* **DESCRIPTION OF THE TASK**: After locating the line with "Where should I", set down that line and all the lines that follow it, unchanged, to the end of the records; omit the pictures.

* **Collected data entries**:
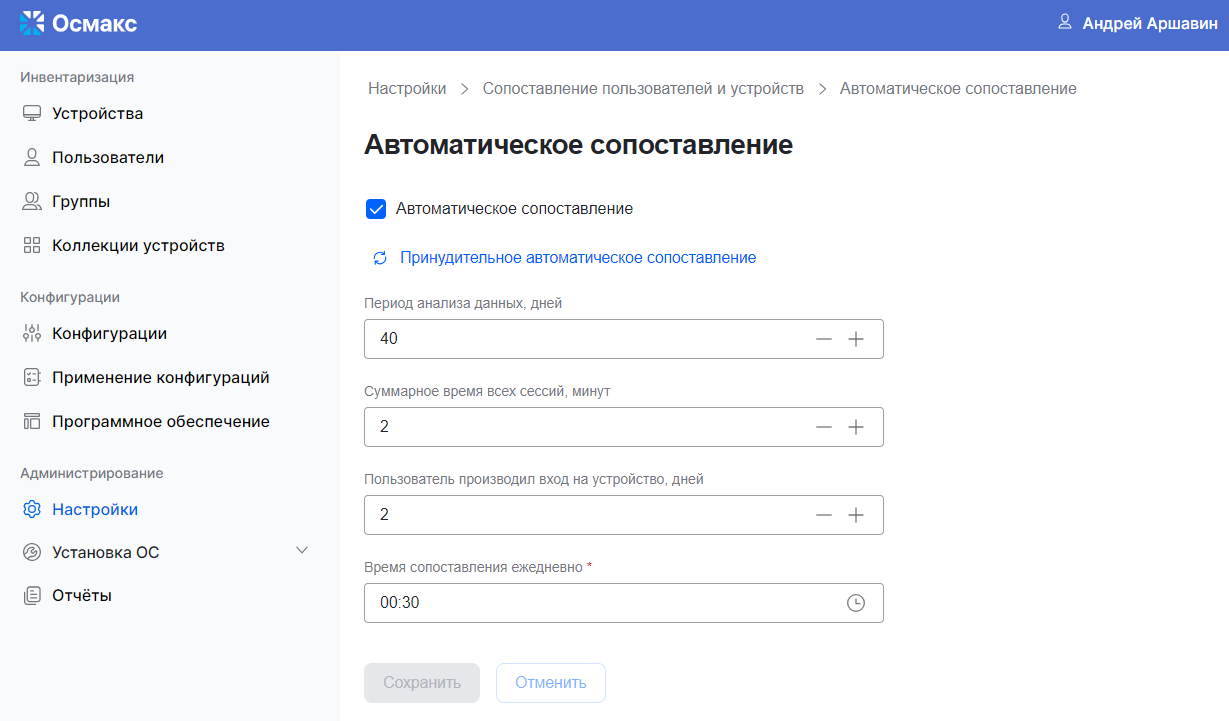Viewport: 1229px width, 721px height.
Task: Select Применение конфигураций menu item
Action: (x=160, y=378)
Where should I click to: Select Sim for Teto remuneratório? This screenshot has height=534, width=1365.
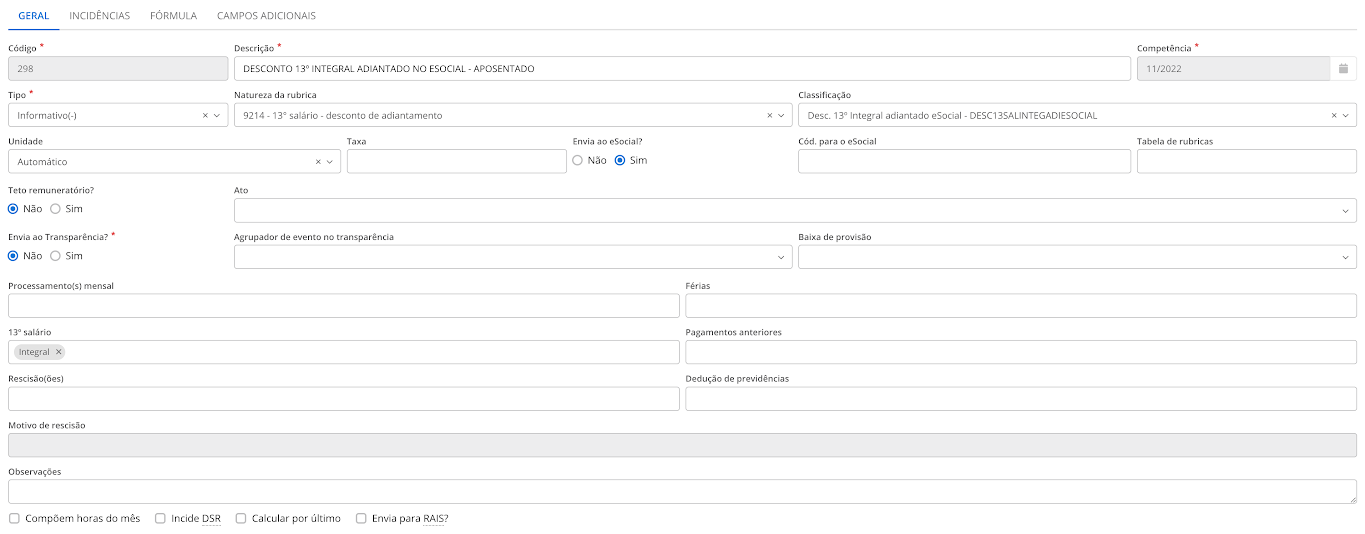pos(56,209)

* **TASK SOLUTION**:
Where should I click to: Select Sim for Teto remuneratório? This screenshot has height=534, width=1365.
pos(56,209)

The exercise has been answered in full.